Juan me cuenta que allá no se ven barbijos. El aislamiento es parcial y muchos estudiantes ya volvieron a clases. Cuesta comprender cómo lograron evitar los contagios masivos sin parar el movimiento por completo, al igual que Noruega u otros países europeos que lograron esquivar a la norma. El virus despertó modos de percibir el mundo, formas de administrar las naciones llevadas al extremo o en casos como el mencionado, simplemente ajustadas para la ocasión. Es que sí, estamos muy lejos de ese sincronismo nórdico.

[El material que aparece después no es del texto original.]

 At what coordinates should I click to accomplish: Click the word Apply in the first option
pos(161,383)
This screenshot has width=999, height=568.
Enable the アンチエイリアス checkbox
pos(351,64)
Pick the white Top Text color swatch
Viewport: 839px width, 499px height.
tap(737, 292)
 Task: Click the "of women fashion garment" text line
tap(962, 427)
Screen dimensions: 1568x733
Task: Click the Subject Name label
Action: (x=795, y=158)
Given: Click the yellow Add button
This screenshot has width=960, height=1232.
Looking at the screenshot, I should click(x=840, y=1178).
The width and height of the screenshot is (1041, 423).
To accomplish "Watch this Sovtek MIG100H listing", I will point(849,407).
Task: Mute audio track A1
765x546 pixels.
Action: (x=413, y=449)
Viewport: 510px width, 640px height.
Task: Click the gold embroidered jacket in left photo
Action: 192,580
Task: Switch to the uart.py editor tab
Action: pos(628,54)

Las vida social por allá funciona como si fuera un todo repleto de engranajes que logran un funcionamiento desbordado de prolijidad, por momentos tornando la aventura más aburrida que lo que estamos acostumbrados a ver por nuestra tierra.
Los mensajes que cruzan el charco por primera vez en este mes de aislamiento social me hicieron notar que tengo ganas de vivir algunos momentos de nuevo. La presencia del virus con mayor notoriedad tampoco ayuda. Me encuentro en un barrio porteño rodeado de centros médicos, a pocas cuadras de donde unos 34 médicos dieron positivo de coronavirus la semana pasada. Las medidas de higiene aumentaron. Si se sale a hacer alguna compra la vuelva termina con una limpieza profunda de las cosas compradas. Decidí apagar un poco la televisión, con lo que estoy viendo y alguna que otra estadística alcanza. Vamos por buen camino, es lo que me repito en mi cabeza. A la fecha murieron más de 300 mexicanos en Estados Unidos. El dato me paralizó porque por más que la angustia se respira, en nuestro país las muertes llegaron hoy a 142. Duele cada pérdida, pero seguimos logrando estar muy lejos de cifras que encabeza el país gobernado por Donald con 780 mil infectados y más de 42 mil muertes.
Así como por primera vez me siento un poco más alejado de momentos y personas que quiero ver de cerca, también siento que por ahí somos una luz de esperanza en un mundo cautivo del virus. Quizá copiemos al final la realidad rusa o alemana que han logrado frenar los contagios a tiempo. La ley de la emergencia dicta que tenemos que seguir alerta por mucho tiempo más, pero al menos empiezo a sentir que quizá el pico en nuestro país va a ser menor de lo esperado. Hace un mes que esperamos lo inevitable, y sin darnos cuenta estamos escribiendo el destino de lo inimaginable por aquellos expertos que nos advirtieron a tiempo para vivir este momento como sociedad. ¿O será que nosotros mismos hicimos que esas cifras continúen bajas?. Todos y todas los involucrados tuvimos algo que ver. Hacia lo que viene, la llegada del invierno será el horizonte que nos pondrá a prueba una vez más.
Por momentos creo que todos y todas los que estamos recluidos en nuestras casas seguimos buscando afuera lo que está adentro. Individualmente, como sociedad, como colectivo, como país. Es un concepto que vale aplicarlo a cualquier visión. Hablo con mi viejo y los mensajes se repiten; la cuarentena ya dejó de ser un tema tan recurrente porque cansa. Siempre que vuelvo a hablar con algún amigo o familiar me repito la enorme posibilidad de no ser uno de los casi 8 millones de argentinos que esperan recibir el Ingreso Familiar de Emergencia como auxilio a la falta de ingresos a la economía familiar, lo que elevará a unos 80 mil millones de pesos la inversión destinada por el gobierno nacional. Para contribuir con lo solicitado, ya tengo mi tapaboca personal. Aunque por ahora, el balcón sigue siendo un buen lugar para pasear.